Unnamed: 0,month,portfolio_me,20%,40%,50%,60%,80%
0,1960-08-01,1,3.043874,3.086235,3.107416,3.128596,3.170957
1,1960-08-01,2,0.892990,0.892990,0.892990,0.892990,0.892990
2,1960-08-01,3,1.551437,1.551437,1.551437,1.551437,1.551437
3,1960-08-01,4,1.095951,1.095951,1.095951,1.095951,1.095951
4,1960-08-01,5,1.298501,1.612112,1.768917,1.925723,2.239334
...,...,...,...,...,...,...,...
3620,2020-12-01,1,0.467692,0.747937,0.914651,1.106672,1.689066
3621,2020-12-01,2,0.332199,0.516728,0.666623,0.777333,1.002481
3622,2020-12-01,3,0.228130,0.396968,0.468030,0.537173,0.803560
3623,2020-12-01,4,0.154653,0.267289,0.373745,0.487313,0.711881


In [36]:
nyse=nyse.iloc[:,[0,1]+list(range(6,5+5+1))].merge(data_for_sorts, how='inner',left_on=['month','portfolio_me'], right_on = ['month','portfolio_me'])

In [42]:
nyse['portfolio_bm']=nyse.apply( lambda x:bucket(x,'bm',5), axis=1)

In [44]:
data_for_sorts=nyse.copy()

In [46]:
value_portfolios=data_for_sorts.dropna()
value_portfolios['portfolio_combined']=value_portfolios.apply(lambda x:str(int(x['portfolio_bm'])) + '-' + str(int(x['portfolio_me'])),axis = 1)
value_premium=value_portfolios.groupby(['month','portfolio_combined']).apply(lambda x: pd.Series([np.average(x['ret_excess'], weights=x['mktcap_lag'])], 
                                                                index=['ret'])).reset_index()
value_premium['portfolio_bm']=value_premium.portfolio_combined.apply(lambda x:x[0])
value_premium=value_premium.groupby(['month', 'portfolio_bm']).ret.mean().unstack()
(value_premium.iloc[: , -1]-value_premium.iloc[: , 0]).mean()*100

0.25145431478579017

The value premium from dependent sorts is 3.02 percent per year.

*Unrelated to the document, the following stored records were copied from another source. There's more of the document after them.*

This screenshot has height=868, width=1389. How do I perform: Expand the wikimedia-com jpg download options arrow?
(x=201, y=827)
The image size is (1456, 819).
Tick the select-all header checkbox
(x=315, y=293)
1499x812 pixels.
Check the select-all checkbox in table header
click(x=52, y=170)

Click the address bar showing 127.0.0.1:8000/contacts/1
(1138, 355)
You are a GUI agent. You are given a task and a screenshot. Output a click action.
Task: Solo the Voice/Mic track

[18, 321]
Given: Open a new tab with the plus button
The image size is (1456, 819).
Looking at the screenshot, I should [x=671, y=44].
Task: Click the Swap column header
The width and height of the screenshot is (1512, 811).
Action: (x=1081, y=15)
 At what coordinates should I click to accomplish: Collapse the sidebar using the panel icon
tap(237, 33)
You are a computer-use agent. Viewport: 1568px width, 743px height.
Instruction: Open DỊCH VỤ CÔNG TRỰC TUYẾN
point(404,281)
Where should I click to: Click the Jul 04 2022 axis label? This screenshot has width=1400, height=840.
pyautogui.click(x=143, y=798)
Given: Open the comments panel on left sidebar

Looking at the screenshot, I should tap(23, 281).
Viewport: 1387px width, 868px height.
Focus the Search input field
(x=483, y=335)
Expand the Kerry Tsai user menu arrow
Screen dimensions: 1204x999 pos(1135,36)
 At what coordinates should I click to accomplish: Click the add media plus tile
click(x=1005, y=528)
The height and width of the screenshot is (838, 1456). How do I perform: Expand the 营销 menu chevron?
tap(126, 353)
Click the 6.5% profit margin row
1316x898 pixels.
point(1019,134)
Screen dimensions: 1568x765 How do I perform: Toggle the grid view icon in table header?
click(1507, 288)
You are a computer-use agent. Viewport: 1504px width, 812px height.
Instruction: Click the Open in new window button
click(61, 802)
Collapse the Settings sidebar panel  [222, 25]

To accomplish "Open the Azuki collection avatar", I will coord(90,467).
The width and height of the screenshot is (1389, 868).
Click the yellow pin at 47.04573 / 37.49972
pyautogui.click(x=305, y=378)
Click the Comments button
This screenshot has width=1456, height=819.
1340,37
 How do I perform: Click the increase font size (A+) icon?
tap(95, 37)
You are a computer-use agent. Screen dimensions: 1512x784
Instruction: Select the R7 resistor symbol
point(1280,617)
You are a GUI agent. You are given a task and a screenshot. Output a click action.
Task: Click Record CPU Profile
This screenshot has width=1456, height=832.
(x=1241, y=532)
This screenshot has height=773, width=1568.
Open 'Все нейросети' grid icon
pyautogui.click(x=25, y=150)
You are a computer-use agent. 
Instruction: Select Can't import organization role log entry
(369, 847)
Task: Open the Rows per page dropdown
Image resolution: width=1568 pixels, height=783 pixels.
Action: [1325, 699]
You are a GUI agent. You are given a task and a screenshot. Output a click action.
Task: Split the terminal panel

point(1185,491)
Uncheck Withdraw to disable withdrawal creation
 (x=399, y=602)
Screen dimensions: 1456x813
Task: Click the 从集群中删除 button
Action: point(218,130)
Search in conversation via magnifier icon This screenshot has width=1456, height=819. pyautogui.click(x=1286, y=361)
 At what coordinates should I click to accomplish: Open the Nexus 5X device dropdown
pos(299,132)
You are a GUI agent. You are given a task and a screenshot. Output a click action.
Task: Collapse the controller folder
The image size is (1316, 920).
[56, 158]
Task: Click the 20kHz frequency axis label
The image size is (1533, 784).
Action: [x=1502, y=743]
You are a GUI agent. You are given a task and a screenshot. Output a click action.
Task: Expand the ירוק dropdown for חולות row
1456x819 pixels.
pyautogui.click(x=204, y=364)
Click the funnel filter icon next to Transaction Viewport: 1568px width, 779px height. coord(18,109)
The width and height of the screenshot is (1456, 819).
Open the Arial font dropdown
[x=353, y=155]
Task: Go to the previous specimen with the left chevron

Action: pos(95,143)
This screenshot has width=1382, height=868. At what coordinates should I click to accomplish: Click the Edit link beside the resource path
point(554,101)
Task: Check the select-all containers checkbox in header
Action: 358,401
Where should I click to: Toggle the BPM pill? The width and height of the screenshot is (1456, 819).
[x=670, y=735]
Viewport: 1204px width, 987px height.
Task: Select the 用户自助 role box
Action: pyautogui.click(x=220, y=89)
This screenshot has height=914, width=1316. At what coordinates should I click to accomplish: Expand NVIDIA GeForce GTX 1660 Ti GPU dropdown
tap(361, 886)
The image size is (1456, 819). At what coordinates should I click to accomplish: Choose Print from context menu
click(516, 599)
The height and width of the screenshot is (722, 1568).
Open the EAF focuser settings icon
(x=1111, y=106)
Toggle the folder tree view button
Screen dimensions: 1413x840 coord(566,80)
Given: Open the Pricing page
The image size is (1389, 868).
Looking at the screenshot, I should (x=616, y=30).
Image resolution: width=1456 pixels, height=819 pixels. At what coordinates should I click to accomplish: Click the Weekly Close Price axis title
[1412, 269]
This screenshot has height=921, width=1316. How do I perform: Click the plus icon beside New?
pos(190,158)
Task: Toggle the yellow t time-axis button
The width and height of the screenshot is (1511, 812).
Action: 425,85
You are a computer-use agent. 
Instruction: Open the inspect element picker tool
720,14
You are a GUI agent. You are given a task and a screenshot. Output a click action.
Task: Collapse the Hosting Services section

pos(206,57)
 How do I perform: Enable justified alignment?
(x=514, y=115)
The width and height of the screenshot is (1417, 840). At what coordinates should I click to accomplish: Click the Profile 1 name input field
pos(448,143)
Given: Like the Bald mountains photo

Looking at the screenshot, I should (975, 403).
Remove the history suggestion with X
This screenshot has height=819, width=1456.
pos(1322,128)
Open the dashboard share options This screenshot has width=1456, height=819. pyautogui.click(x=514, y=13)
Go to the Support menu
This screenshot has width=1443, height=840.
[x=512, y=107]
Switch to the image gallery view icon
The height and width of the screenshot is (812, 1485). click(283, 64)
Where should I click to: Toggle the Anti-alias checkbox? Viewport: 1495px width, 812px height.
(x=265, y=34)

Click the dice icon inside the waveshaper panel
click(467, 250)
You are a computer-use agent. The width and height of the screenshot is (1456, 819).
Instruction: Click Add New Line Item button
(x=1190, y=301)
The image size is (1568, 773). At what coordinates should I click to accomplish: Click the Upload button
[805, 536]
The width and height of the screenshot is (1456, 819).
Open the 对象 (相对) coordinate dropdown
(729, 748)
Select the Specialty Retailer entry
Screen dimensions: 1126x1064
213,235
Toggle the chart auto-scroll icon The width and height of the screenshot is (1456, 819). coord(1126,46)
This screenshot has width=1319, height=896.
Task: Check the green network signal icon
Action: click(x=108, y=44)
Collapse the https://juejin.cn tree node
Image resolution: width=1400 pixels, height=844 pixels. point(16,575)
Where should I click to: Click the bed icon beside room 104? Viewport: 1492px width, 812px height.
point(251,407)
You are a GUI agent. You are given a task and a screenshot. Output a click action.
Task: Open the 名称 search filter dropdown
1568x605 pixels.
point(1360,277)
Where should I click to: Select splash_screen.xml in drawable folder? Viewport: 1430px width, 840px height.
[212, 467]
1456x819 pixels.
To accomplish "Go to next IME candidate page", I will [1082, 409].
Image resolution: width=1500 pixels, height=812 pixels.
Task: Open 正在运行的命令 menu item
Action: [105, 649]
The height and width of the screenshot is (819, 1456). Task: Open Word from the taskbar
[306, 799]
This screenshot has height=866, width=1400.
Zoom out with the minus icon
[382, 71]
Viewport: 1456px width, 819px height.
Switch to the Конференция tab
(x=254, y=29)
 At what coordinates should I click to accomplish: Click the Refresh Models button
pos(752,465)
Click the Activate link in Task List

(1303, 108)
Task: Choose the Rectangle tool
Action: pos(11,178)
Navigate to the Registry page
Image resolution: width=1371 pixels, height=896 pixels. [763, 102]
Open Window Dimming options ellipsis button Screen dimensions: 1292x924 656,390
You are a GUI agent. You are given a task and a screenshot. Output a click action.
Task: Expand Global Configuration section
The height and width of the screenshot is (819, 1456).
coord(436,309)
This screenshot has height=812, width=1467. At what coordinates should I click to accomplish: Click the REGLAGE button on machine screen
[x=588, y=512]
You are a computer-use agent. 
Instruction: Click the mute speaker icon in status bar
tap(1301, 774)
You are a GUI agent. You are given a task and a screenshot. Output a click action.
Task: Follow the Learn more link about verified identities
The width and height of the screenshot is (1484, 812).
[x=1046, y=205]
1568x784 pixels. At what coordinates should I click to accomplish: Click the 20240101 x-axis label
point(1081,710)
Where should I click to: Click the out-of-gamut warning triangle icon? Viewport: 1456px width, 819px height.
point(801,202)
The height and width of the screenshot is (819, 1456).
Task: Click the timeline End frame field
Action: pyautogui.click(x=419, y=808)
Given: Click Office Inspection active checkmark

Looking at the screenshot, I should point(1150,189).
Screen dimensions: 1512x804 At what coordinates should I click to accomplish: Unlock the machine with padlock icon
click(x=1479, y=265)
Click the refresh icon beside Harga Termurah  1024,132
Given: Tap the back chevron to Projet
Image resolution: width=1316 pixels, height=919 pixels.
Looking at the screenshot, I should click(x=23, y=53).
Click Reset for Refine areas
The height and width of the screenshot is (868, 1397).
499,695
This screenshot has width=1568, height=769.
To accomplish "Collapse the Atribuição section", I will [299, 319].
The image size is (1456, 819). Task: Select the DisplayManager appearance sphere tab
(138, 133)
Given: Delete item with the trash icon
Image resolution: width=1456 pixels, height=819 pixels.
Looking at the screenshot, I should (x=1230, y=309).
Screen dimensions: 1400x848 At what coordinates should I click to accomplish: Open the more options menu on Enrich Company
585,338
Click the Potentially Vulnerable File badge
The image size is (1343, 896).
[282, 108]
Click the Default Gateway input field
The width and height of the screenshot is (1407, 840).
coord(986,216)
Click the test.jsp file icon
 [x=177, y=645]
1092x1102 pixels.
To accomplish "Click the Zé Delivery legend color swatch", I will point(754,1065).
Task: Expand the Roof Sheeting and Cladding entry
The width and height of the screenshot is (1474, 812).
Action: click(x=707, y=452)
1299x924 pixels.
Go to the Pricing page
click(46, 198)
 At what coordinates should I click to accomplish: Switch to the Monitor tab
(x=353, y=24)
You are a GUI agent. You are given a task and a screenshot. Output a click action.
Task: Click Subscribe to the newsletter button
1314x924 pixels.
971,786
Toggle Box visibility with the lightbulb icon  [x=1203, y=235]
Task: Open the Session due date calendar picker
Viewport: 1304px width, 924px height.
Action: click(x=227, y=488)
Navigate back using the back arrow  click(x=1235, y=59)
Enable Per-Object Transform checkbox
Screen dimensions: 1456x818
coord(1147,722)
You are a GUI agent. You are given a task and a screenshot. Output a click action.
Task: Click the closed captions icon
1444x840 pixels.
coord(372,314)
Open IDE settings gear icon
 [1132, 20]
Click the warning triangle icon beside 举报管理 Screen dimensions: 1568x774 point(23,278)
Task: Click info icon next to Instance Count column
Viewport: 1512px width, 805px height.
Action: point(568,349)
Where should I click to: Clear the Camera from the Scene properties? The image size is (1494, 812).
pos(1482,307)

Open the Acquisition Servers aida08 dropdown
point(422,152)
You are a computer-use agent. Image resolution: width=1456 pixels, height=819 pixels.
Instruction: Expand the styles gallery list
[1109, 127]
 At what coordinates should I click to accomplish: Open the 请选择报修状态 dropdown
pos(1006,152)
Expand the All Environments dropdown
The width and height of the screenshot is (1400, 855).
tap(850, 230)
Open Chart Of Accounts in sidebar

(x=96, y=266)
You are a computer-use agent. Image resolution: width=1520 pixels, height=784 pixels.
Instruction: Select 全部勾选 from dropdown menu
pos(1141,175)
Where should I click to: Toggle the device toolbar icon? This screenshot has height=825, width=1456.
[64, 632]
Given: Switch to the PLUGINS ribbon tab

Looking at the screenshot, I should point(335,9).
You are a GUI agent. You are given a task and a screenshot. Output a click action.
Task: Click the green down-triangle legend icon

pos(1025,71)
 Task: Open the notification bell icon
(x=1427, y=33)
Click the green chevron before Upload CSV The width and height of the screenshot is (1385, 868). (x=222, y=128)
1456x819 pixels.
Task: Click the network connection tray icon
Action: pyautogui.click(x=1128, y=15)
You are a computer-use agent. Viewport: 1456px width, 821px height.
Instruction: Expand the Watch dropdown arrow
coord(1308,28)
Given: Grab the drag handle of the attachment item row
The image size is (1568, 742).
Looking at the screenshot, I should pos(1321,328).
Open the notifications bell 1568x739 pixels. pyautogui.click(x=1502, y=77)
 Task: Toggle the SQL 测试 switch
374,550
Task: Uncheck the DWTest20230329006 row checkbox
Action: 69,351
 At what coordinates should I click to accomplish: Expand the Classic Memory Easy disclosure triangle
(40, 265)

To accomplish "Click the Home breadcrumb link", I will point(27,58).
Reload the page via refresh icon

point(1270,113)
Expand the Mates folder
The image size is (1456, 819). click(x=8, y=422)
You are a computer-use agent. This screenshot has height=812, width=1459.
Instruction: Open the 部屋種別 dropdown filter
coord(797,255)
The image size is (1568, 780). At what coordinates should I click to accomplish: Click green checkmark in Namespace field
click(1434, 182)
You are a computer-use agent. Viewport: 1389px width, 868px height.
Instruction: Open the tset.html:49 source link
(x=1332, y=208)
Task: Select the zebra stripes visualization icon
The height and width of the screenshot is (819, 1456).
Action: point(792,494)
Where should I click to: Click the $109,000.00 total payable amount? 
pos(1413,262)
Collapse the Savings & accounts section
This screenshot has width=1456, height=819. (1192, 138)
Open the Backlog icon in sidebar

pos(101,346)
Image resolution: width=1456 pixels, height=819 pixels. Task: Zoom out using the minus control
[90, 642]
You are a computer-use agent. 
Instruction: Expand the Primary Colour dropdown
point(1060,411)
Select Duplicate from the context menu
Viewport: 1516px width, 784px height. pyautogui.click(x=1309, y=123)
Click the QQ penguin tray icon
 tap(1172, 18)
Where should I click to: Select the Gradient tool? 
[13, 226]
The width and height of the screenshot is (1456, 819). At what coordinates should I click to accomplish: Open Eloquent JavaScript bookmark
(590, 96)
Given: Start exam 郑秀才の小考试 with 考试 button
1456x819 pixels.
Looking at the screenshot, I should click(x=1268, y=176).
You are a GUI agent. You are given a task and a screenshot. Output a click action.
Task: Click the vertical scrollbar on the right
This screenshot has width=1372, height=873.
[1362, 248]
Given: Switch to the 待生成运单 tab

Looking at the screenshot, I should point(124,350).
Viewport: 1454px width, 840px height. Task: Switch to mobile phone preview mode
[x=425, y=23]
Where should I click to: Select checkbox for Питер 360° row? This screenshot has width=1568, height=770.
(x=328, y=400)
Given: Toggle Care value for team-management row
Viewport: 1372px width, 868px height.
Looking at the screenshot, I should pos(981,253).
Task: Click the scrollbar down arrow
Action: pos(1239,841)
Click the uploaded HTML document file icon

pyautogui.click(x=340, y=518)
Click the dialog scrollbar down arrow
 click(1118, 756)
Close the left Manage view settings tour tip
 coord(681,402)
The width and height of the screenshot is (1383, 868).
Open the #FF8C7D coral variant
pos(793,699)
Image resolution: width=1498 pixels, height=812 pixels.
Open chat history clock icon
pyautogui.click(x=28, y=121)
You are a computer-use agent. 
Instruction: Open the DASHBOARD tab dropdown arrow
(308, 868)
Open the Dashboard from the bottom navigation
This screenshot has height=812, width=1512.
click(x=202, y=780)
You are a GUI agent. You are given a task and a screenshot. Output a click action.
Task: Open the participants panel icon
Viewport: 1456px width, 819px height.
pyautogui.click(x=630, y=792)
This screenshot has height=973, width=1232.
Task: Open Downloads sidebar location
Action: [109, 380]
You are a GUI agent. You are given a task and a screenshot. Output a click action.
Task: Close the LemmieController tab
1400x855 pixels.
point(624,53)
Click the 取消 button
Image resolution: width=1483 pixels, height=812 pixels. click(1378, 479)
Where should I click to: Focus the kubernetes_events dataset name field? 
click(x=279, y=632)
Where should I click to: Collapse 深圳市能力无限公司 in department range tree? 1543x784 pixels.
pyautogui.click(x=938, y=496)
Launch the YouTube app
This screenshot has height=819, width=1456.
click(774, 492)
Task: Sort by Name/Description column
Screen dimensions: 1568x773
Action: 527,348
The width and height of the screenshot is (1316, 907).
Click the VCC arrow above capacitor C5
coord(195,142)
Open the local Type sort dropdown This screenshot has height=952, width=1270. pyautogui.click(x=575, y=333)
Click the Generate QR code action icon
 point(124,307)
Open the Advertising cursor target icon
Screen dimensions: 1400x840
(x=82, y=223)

Overall, we show how to conduct bivariate portfolio sorts in this chapter. In one case, we sort the portfolios independently of each other. Yet we also discuss how to create dependent portfolio sorts. Along the line of the previous chapter, we see how many choices a researcher has to make to implement portfolio sorts, and bivariate sorts increase the number of choices.